One limitation of this study is the lack of a detailed examination of TMD diagnosis, symptom severity, duration, and treatment specifics among patients with TMD. While acknowledging the significant influence of psychological factors on the physical factors of signs and symptoms of TMD, this study did not incorporate these psychological aspects. During the transition from fall to winter, colder temperatures and reduced sunlight durations may trigger mood alterations or depression in certain individuals53. TMD is defined as chronic pain, and weather and temperature factors that affect mood and psychology have been considered in chronic pain54,55. Additional comprehensive investigations and analyses of these elements are required.

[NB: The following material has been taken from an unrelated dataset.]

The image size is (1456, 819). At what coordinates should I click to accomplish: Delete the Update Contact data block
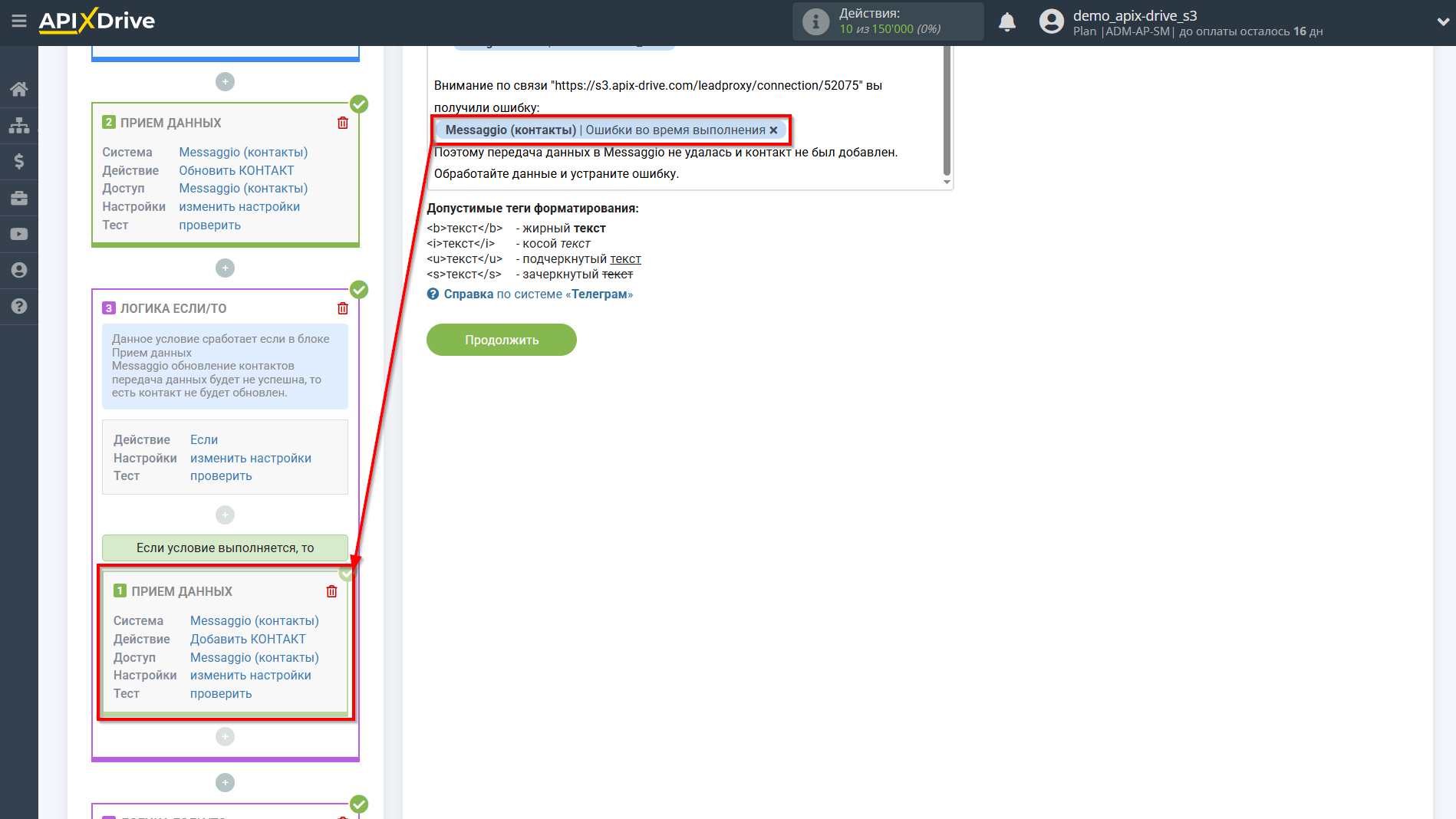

For the first time, we have examined the trends in TMD prevalence over the past 13 years in South Korea. In this country, the National Health Insurance (NHI) covers the majority of the population, with most citizens enrolled in this program. According to the National Health Insurance Service, as of 2021, NHI enrollees accounted for over 97% of the total population, with the remainder being beneficiaries of Medical Aid, a welfare program for low-income individuals. When NHI enrollees visit hospitals, these visits are automatically recorded in the HIRA through the medical billing process. Therefore, although this study did not investigate TMD among the lowest economic strata, it was possible to ascertain the prevalence of TMD among the vast majority of the population. Additionally, we investigated fluctuations in TMD patient numbers concerning seasons and temperature variations in Korea, utilizing HIRA healthcare big data in conjunction with data from the Korea Meteorological Administration. Consequently, we found that neither low absolute temperatures nor the winter season had a significant relationship with an increase in TMD patient numbers; rather, the temperature difference between the highest and lowest temperatures was a more decisive factor in South Korea. These findings should be a key consideration when examining seasonal trends in TMD prevalence in South Korea. Furthermore, this research will provide valuable information and insights into the impact of temperature differences on TMD for clinicians and patients worldwide.